SOURCE DOCUMENT:
•••

Illustration shows a clock, cloud, eye, moon, and stars to represent sleep and mental health

Ryan Chapman / Wellcome

Report summary

Sleep, circadian rhythms and mental health: advances, gaps, challenges and opportunities

This scoping report offers a broad overview of the current research landscape relating sleep and circadian rhythms to mental health, with a focus on depression, anxiety disorders and psychosis.

Sleep is vital for many aspects of our lives – from brain development to our immunity, metabolism and cognition. Despite remarkable progress in our understanding of sleep and circadian biology, the mechanisms linking sleep and circadian rhythm disruptions to causes and symptoms of mental illness remain poorly understood.

This report goes on to identify important gaps and opportunities for further research.

Key findings 

Disturbances in sleep and circadian rhythms are bidirectionally intertwined with almost every category of mental disorder.

•••

PROVIDED MATERIAL:

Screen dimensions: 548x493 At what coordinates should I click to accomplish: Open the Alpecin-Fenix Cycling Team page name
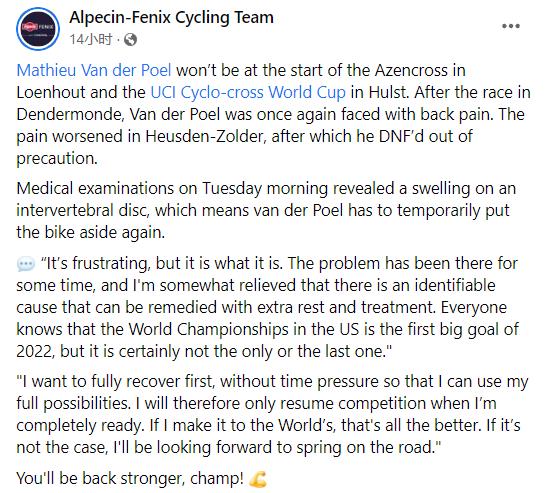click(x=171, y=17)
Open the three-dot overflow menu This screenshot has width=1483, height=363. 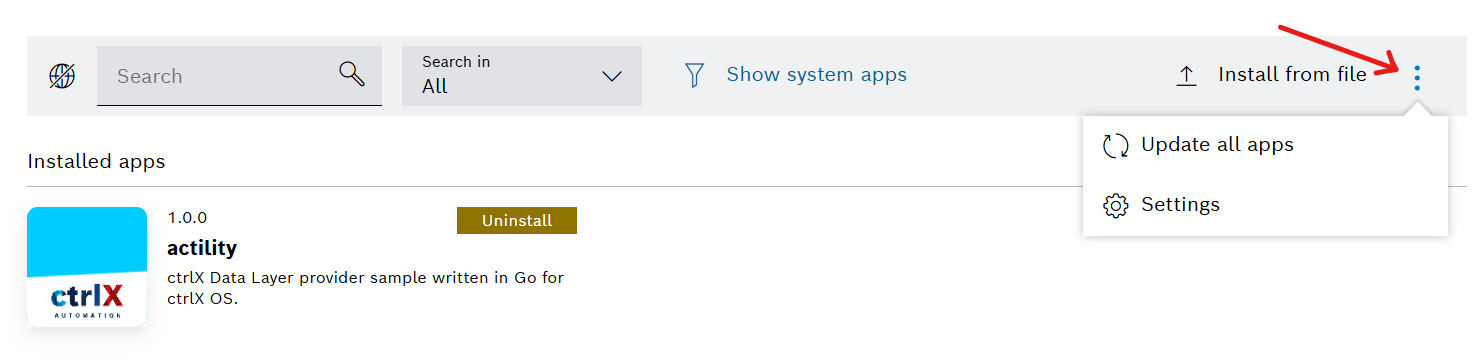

•••

PROBLEM: Reproduce the full report summary on sleep, circadian rhythms and mental health word for word, from its first line to its last.

ANSWER:
Illustration shows a clock, cloud, eye, moon, and stars to represent sleep and mental health

Ryan Chapman / Wellcome

Report summary

Sleep, circadian rhythms and mental health: advances, gaps, challenges and opportunities

This scoping report offers a broad overview of the current research landscape relating sleep and circadian rhythms to mental health, with a focus on depression, anxiety disorders and psychosis.

Sleep is vital for many aspects of our lives – from brain development to our immunity, metabolism and cognition. Despite remarkable progress in our understanding of sleep and circadian biology, the mechanisms linking sleep and circadian rhythm disruptions to causes and symptoms of mental illness remain poorly understood.

This report goes on to identify important gaps and opportunities for further research.

Key findings 

Disturbances in sleep and circadian rhythms are bidirectionally intertwined with almost every category of mental disorder.